Render the items, from their first line through the line containing "(x=179, y=203)", as a JSON list of strings with one string per line, leaving out blank lines.

********

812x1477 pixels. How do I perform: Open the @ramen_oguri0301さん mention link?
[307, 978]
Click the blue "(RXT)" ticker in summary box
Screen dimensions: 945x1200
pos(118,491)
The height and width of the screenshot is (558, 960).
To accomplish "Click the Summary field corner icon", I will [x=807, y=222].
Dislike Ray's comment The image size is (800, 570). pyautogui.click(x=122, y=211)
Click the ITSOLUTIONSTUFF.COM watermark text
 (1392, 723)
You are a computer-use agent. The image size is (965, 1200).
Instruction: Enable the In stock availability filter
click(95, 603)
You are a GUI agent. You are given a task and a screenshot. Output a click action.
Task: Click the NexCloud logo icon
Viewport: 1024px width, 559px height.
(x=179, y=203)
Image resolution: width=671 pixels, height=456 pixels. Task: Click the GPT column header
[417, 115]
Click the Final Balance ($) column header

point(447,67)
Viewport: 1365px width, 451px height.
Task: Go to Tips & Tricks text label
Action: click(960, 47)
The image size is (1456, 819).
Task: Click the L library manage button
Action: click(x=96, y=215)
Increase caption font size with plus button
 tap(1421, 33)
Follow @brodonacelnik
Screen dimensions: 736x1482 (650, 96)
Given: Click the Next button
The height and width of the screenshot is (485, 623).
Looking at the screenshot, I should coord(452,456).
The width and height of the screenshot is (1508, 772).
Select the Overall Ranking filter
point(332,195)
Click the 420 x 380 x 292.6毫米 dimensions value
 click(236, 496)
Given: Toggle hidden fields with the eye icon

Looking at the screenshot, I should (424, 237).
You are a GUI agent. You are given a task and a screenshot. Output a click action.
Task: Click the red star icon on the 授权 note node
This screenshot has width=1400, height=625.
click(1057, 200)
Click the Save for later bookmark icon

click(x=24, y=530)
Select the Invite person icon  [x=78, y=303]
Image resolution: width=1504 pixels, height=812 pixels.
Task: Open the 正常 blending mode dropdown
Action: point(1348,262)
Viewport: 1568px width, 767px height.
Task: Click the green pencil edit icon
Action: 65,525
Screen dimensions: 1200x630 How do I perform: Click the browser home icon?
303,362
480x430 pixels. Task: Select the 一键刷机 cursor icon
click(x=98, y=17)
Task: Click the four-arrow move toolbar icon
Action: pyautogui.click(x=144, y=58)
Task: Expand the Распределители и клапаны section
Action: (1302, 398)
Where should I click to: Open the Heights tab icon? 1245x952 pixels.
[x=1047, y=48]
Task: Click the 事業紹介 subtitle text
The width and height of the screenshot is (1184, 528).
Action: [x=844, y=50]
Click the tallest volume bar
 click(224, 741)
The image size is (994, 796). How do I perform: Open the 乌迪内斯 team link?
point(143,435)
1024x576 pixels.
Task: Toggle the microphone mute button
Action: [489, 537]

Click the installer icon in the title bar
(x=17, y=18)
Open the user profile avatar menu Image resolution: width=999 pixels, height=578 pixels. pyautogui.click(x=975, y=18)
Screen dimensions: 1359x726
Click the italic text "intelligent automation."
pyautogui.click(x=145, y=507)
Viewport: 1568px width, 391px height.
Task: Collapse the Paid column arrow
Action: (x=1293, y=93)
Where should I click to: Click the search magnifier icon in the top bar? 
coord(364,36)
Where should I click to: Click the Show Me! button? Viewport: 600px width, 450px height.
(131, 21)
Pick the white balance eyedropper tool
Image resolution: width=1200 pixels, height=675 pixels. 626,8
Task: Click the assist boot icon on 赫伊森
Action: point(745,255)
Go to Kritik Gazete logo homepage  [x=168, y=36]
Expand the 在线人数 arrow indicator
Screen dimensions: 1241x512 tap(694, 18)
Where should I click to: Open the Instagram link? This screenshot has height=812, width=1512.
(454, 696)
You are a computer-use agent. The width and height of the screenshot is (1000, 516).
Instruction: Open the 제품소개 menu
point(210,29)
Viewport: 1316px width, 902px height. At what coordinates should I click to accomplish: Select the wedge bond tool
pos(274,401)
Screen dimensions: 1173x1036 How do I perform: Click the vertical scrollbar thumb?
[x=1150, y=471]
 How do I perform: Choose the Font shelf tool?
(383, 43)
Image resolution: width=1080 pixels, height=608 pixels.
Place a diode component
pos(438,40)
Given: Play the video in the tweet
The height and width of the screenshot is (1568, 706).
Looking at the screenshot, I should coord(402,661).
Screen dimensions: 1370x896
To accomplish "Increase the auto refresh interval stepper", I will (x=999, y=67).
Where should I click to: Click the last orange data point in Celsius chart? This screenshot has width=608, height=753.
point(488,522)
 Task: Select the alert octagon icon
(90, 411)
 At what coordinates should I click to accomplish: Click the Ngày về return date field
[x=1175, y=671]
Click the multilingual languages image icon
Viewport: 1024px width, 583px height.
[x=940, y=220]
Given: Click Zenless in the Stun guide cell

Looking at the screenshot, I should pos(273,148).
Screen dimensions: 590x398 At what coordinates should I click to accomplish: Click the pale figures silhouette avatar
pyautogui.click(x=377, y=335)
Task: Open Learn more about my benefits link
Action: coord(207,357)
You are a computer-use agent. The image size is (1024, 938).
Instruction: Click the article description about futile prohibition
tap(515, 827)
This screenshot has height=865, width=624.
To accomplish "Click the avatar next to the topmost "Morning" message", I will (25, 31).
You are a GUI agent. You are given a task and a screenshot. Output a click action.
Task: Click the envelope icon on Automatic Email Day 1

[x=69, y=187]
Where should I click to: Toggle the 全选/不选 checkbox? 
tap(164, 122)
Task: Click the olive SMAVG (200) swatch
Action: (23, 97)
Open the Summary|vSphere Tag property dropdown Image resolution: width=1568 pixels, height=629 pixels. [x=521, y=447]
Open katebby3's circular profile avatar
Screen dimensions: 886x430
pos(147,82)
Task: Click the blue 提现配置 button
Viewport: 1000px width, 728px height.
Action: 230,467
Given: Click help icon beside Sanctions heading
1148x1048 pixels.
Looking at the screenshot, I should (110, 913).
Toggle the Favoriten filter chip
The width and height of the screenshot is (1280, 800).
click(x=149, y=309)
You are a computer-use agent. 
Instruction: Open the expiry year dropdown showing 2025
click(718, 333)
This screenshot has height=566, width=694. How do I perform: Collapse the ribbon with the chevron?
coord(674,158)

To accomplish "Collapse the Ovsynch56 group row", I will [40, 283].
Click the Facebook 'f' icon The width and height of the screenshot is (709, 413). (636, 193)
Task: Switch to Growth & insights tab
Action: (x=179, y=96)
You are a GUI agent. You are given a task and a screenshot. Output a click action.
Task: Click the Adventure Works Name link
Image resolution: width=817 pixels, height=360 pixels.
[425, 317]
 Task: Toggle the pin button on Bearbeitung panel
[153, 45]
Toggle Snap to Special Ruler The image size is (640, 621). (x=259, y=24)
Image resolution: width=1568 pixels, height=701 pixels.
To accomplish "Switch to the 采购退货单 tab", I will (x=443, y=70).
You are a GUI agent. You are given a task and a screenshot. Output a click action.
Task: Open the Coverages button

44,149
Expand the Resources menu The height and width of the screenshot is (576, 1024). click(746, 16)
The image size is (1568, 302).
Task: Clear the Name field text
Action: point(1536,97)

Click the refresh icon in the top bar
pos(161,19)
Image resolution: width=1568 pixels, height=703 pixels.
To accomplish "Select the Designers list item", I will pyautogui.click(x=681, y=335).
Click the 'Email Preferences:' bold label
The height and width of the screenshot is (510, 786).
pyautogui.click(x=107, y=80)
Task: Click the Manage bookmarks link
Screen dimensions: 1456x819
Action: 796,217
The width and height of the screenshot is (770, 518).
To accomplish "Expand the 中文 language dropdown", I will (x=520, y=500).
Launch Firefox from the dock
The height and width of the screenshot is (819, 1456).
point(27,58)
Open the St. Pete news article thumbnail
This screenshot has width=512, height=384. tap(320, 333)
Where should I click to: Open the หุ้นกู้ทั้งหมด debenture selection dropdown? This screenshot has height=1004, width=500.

********

» **Answer**
[
  "812x1477 pixels. How do I perform: Open the @ramen_oguri0301さん mention link?",
  "[307, 978]",
  "Click the blue \"(RXT)\" ticker in summary box",
  "Screen dimensions: 945x1200",
  "pos(118,491)",
  "The height and width of the screenshot is (558, 960).",
  "To accomplish \"Click the Summary field corner icon\", I will [x=807, y=222].",
  "Dislike Ray's comment The image size is (800, 570). pyautogui.click(x=122, y=211)",
  "Click the ITSOLUTIONSTUFF.COM watermark text",
  " (1392, 723)",
  "You are a computer-use agent. The image size is (965, 1200).",
  "Instruction: Enable the In stock availability filter",
  "click(95, 603)",
  "You are a GUI agent. You are given a task and a screenshot. Output a click action.",
  "Task: Click the NexCloud logo icon",
  "Viewport: 1024px width, 559px height.",
  "(x=179, y=203)"
]